Saturday, March 29, 2014

no one will ever accuse me of having a hakuna matata attitude

1. self-care in red boots

Last weekend was busy. The week that followed it was busy. It included a book club meeting at which we discussed the NPR story we’d all heard about how only white-collar people say they’re busy. People who work three minimum-wage jobs just say they’re tired. By the time I left work yesterday, I was both.

Which means I was in a weakened state, and it didn’t take long for me to turn my writing evening at Philippe’s into an is-it-scar-tissue-or-cancer Googling session. It’s the absolute worst thing I can do for my mental health, but it’s like I have an addiction that’s long past the point of making me feel good—and pretty much never did. Leave it to a Klein to find an addiction that was never fun in the first place.

I need 'em like a hole in my head. I need 'em to heal the hole in my head.
It bugs me that my mental health is so precarious, but at least I got my Googling bender out of my system, and I decided to devote the rest of my weekend to self-care. So far today, I’ve cleaned the house (for me, that’s self-care), gotten a smoothie and bought the overpriced boots that I’ve been lusting after in various forms for like three years now. They’re Miz Mooz, a brand I first admired on a friend who’s not even my friend anymore, that’s how long I’ve wanted a pair. I paused momentarily—would buying her brand of shoes imply that I was imitating her? That when we had a falling out, she was right? That I secretly still envied her?
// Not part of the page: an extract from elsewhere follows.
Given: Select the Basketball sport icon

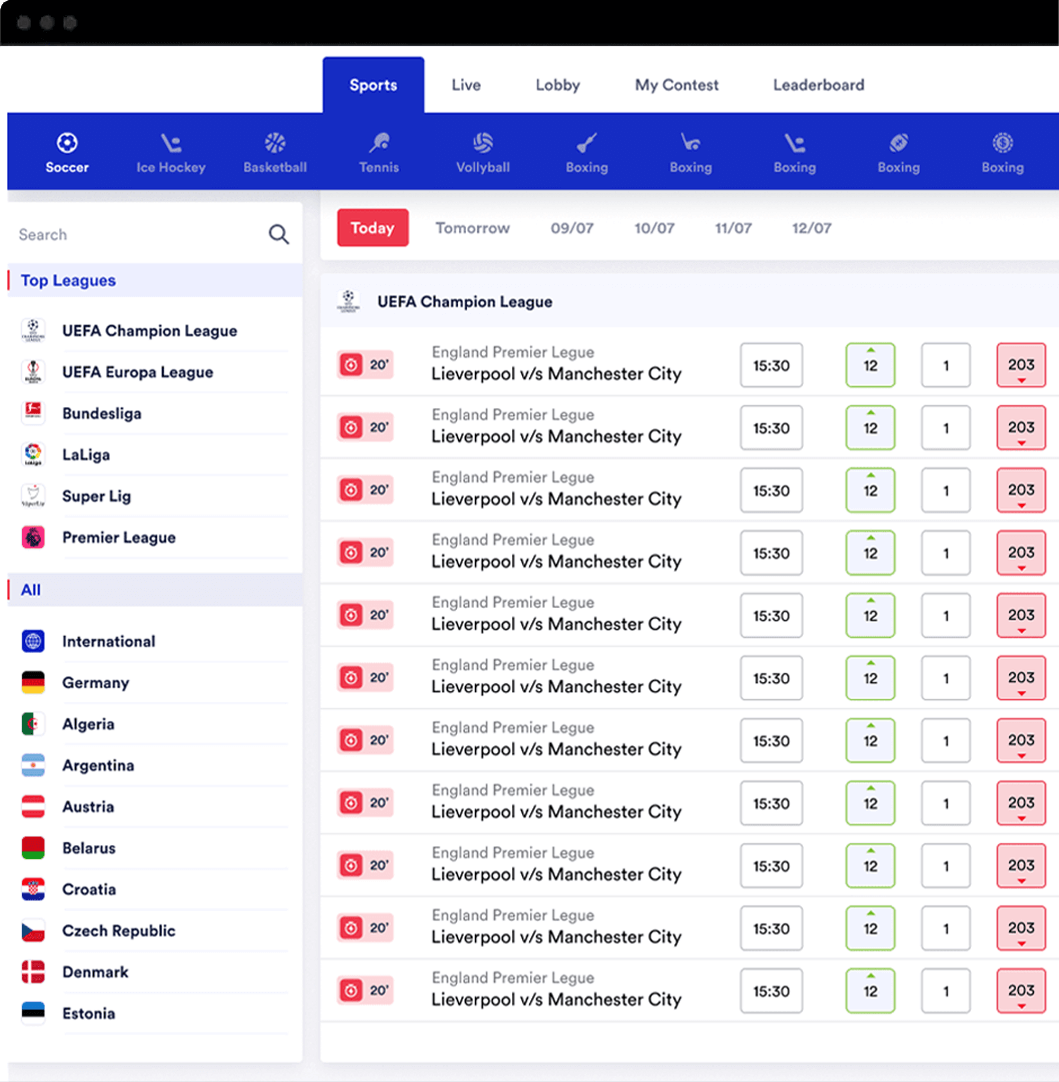Looking at the screenshot, I should (275, 150).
Eventually I convinced myself that not buying the boots would mean the terrorists had already won.

2. suddenly i want to wear a beret

Tuesday night AK, Alberto, Suzie and I saw Bonnie and Clyde at the ArcLight. It was so stylish and surprisingly funny and visually poetic. When you think about it, the whole idea of being a bank robber during the Great Depression is a fantastic comic premise. In the movie, they mugged for their big old Kodak so much, and sent the pics to newspapers, that I think we could argue they were the mother and dad of the selfie/media age.
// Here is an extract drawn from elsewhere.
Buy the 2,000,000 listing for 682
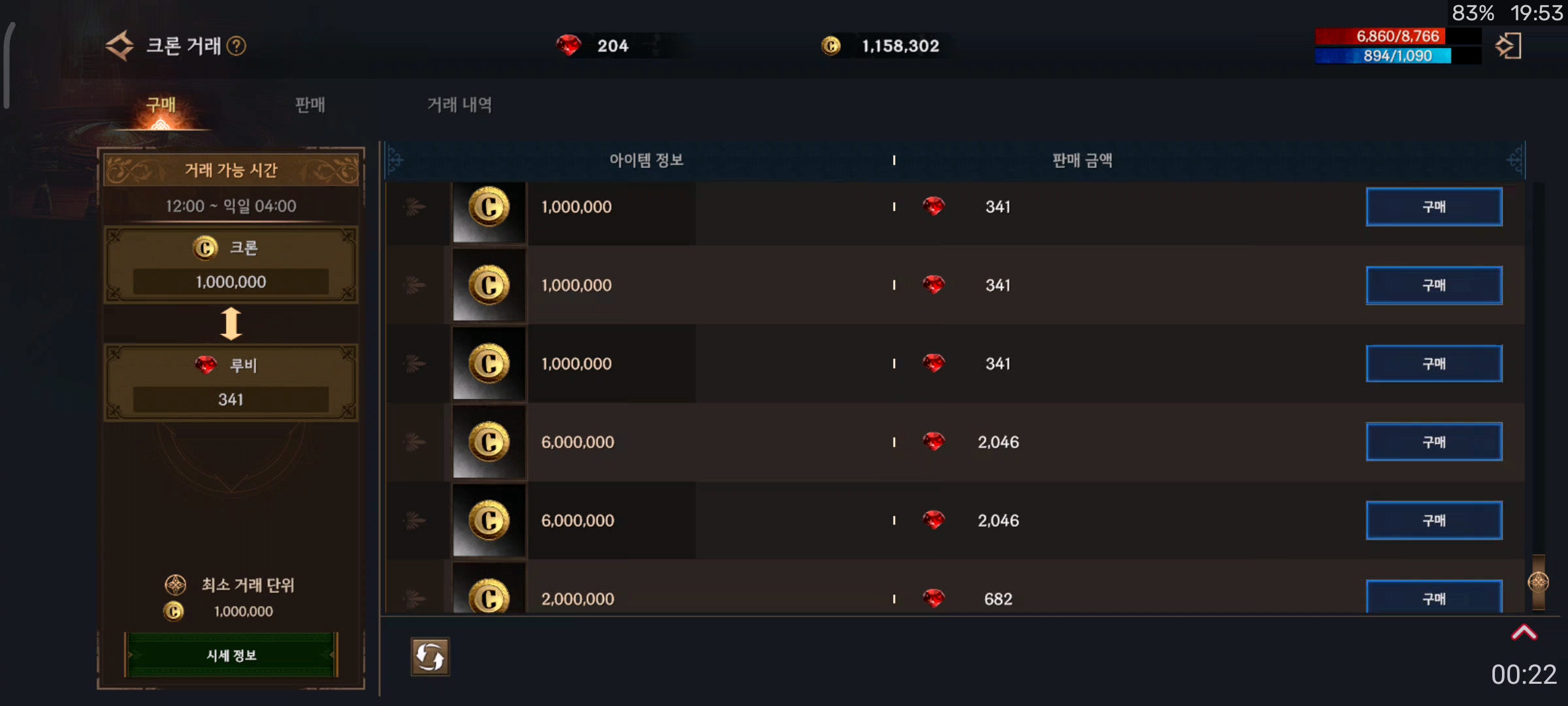The image size is (1568, 706). click(1433, 596)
Anything you photograph can and will be used against you. But damn, you'll look good.
Afterward, I said, “I wish there were more opportunities to see old movies on the big screen.”

“Well, there’s Cinefamily,” Suzie offered.

“And the Egyptian,” said Alberto.

There’s also Cinespia and the New Beverly. So apparently what I really meant was, I wish I weren’t so lazy about seeking out cultural experiences.

3. this book will change your life

On Thursday, Cathy and I saw The Book of Mormon (so no, I was not busy because I was working three jobs), which was my belated Christmas present to her. You guys, I realize a lot of people have known this since 2011, but it’s really brilliant. It manages to not be truly anti-Mormon while still not pulling any punches. It’s actually pro-religion in a whatever-gets-you-to-be-nice/storytelling-is-powerful way. And storytelling is my religion, so I loved it.

It’s definitely anti-missionary, and anti people (liberal types among them) who think that humans in the third world suffer more nobly and go through life in a state of simple hakuna matata bliss. I’m guilty of it sometimes, when I try to convince myself that Isn’t it kind of about expectations, though? If you never expected to have a good life, maybe it doesn’t hurt so much when you’re denied. This kind of thinking is basically what Fr. Greg has launched a lifelong crusade against: the belief that some lives just aren’t worth as much as others, no matter how much lip service we pay to the contrary.
 
Giving God the finger since 2011.
One of the best songs in The Book of Mormon is “Hasa Diga Eebowai,” which in the faux-Ugandan of the musical translates too “Fuck you, God.” There’s nothing else you can say when the local warlord orders all the local women’s clits cut off. “Fuck you, God” is not my personal philosophy, but I interpret it as “Fuck you, Version Of God Who Supposedly Has A Greater Plan/Fuck You, Westerners Who Think We’re Either Happy-Go-Lucky Or Totally Pitiful.” As such, it was incredibly refreshing, not to mention catchy.

1 comment:

Una said...

Midway through reading your blog post I pulled up the Zappos site and looked at those boots. The last pair is on sale, in my size and in black. Fate? I don't know. If I get them, I promise not to wear them in Southern California. :-)

Henry and I recently saw The Book of Mormon. I laughed, I cringed, I teared up a few times. It was more powerful than I expected it to be.